この日銀の意図がハッキリ感じられた(?)のが昨年10月末日の追加緩和の発動。この日、FRBはQE第3フェーズを終了していますから、まさにジャスト・オン・タイム。「FRB様、後はお任せください。市場への低利マネーの供給はわれわれ日銀が引き継ぎます!」といわんばかりです。そのおかげか(?)、米株価は再び騰勢を取り戻し、これまでの7か月間に6%近く上昇しました(S&P500種:1995[2014/10/30]⇒2111[6/1])。こうして追加緩和は結果的にFRBのQEのように作用した(アメリカの株価押し上げと金利上昇抑制に寄与した)わけで、まさに日銀によるQE4(第4弾)といったところです。このあたりが「日米同盟」における日本によるアメリカ支援の本質ですね~(けっして「安保タダ乗り」なんてことはなく、日本はむしろアメリカに払い過ぎているくらい?)。

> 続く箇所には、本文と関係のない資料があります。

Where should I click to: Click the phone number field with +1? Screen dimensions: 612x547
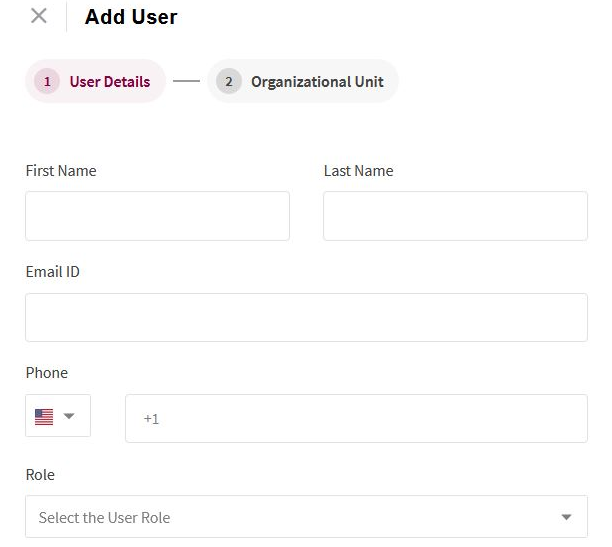[356, 419]

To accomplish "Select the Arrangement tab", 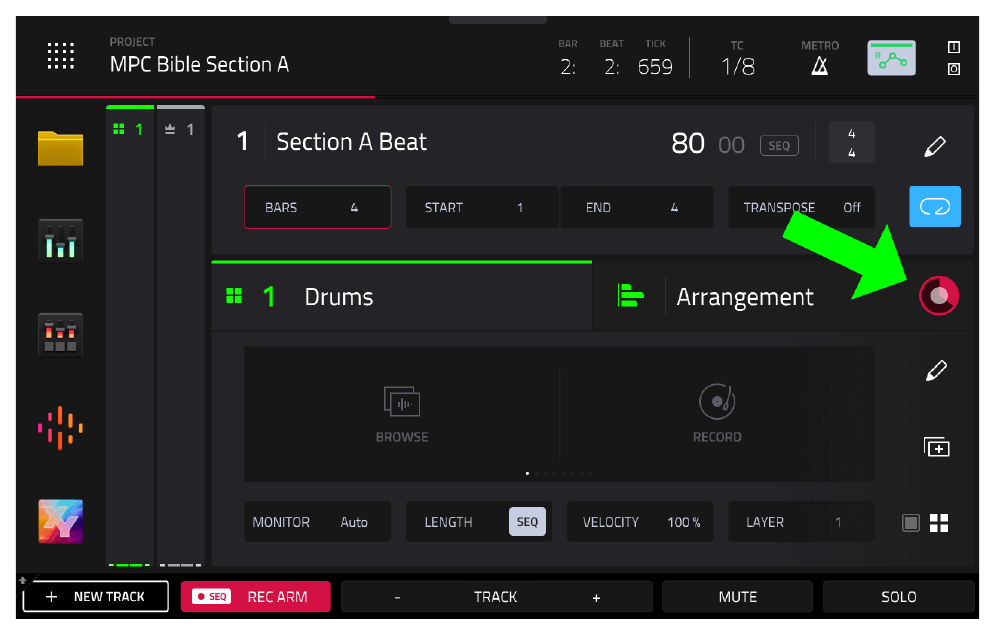I will [x=746, y=297].
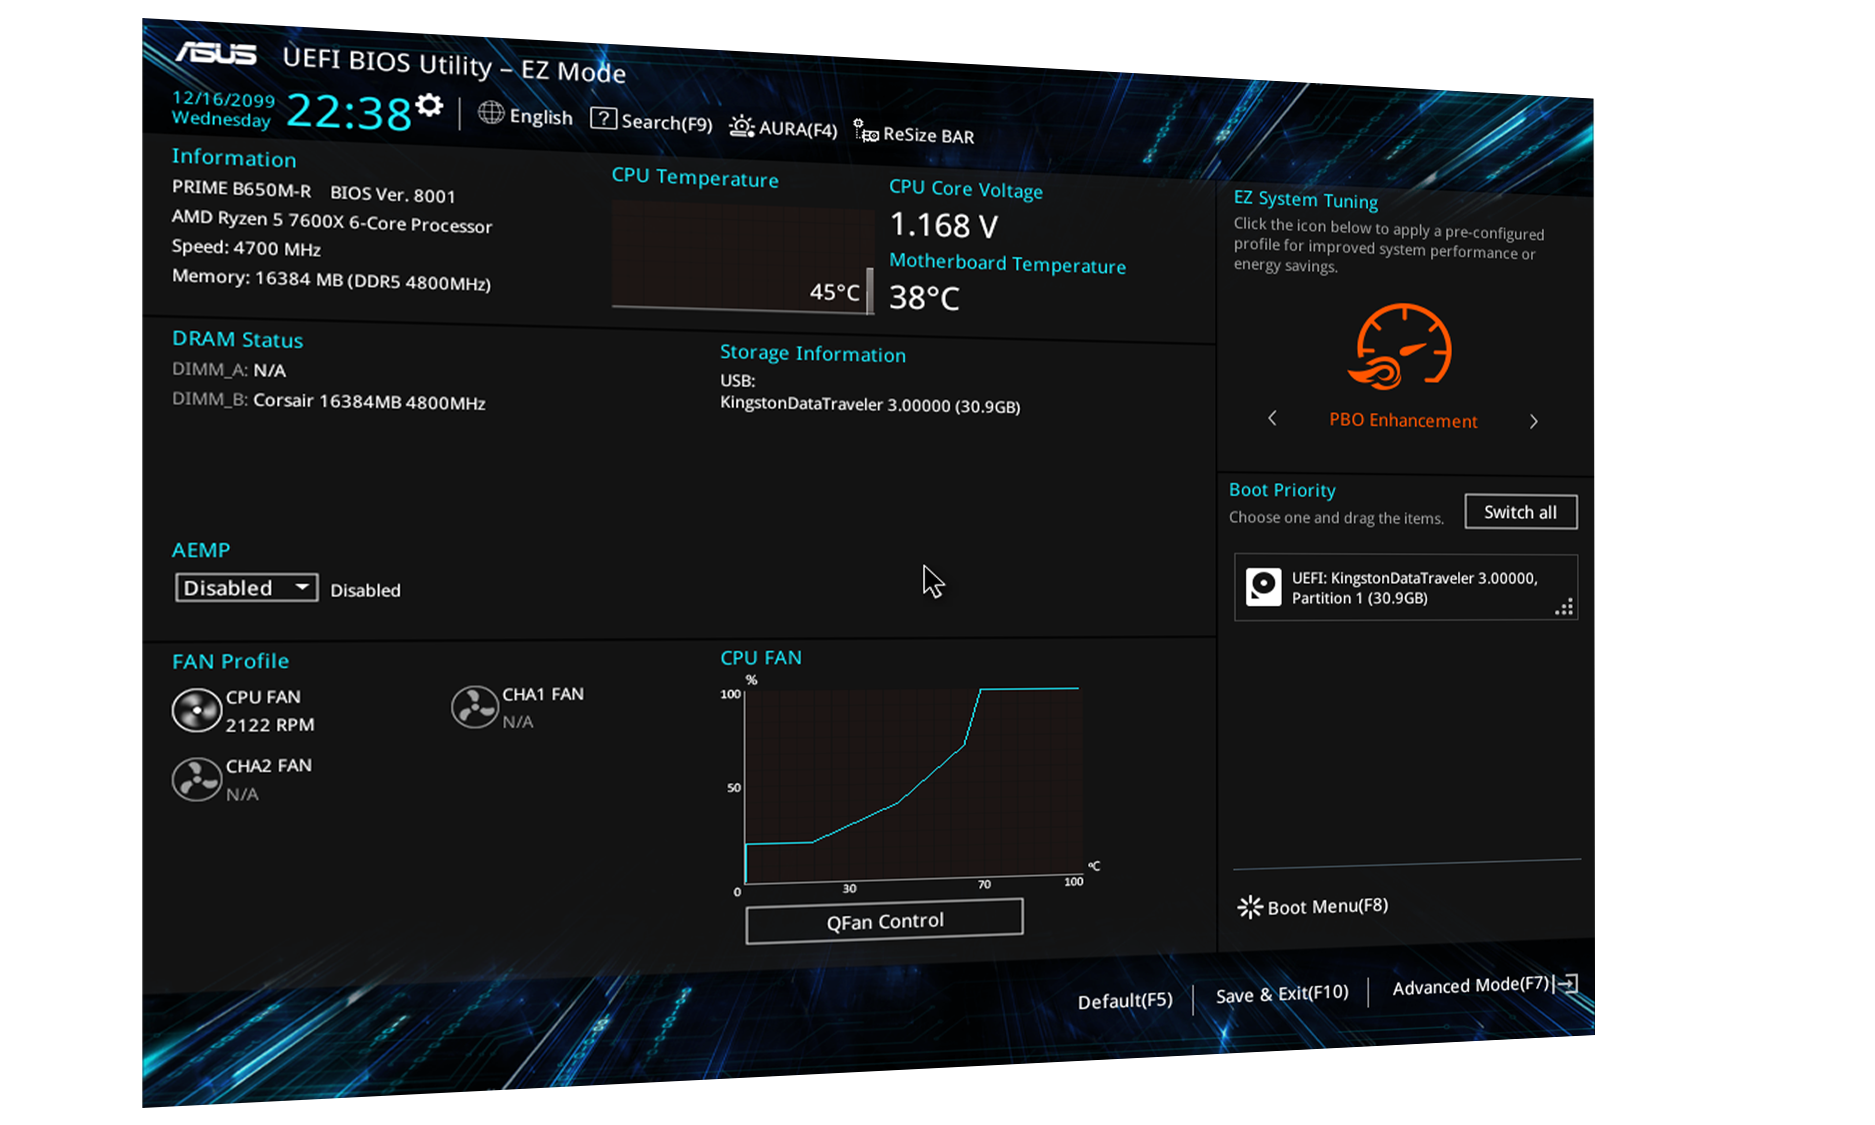The image size is (1875, 1125).
Task: Open AURA (F4) lighting settings
Action: [783, 128]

もっとも、本稿前段で綴ったとおり、すでに昨年9月中旬時点で米株価は十分にバブリーだったから、この上昇分はバブルがますます膨らんだだけ、という見方もできそうです。その意味でこの日銀QEにはアメリカの資産バブル依存からの脱却をいっそう難しくしたという面もありますね。ヤク中患者にさらに麻薬を差し出すみたいな・・・。まあそれこそ―――ジャパンマネーで米バブルを持続不能なレベルにまで巨大化させ、その自壊を促すことで、アメリカ金融帝国を破綻に導くことこそ、「黒(田)魔術」(日銀「異次元緩和」)が真に狙うところなのでしょうが・・・って、違うかな(?)
ことの真偽はともかく、こんなふうに日本はアメリカの金利上昇を食い止める役回りをさせられている、と考えるわけです。つまり、FRBの金融引き締めに呼応するかたちで日銀がアメリカの金利が急に上がったりしないような手を打つ、といったこと。上記QE3終了時の追加緩和がその具体例になります。
ということは・・・次に金利上昇が懸念されるタイミング―――FRBの利上げ決定時も日銀はFRBをサポートしようとするでしょう(?)。それこそ先日、こちらの記事で書いた日銀当座預金の「付利撤廃」だと予想しているのですが、どうなることやら・・・。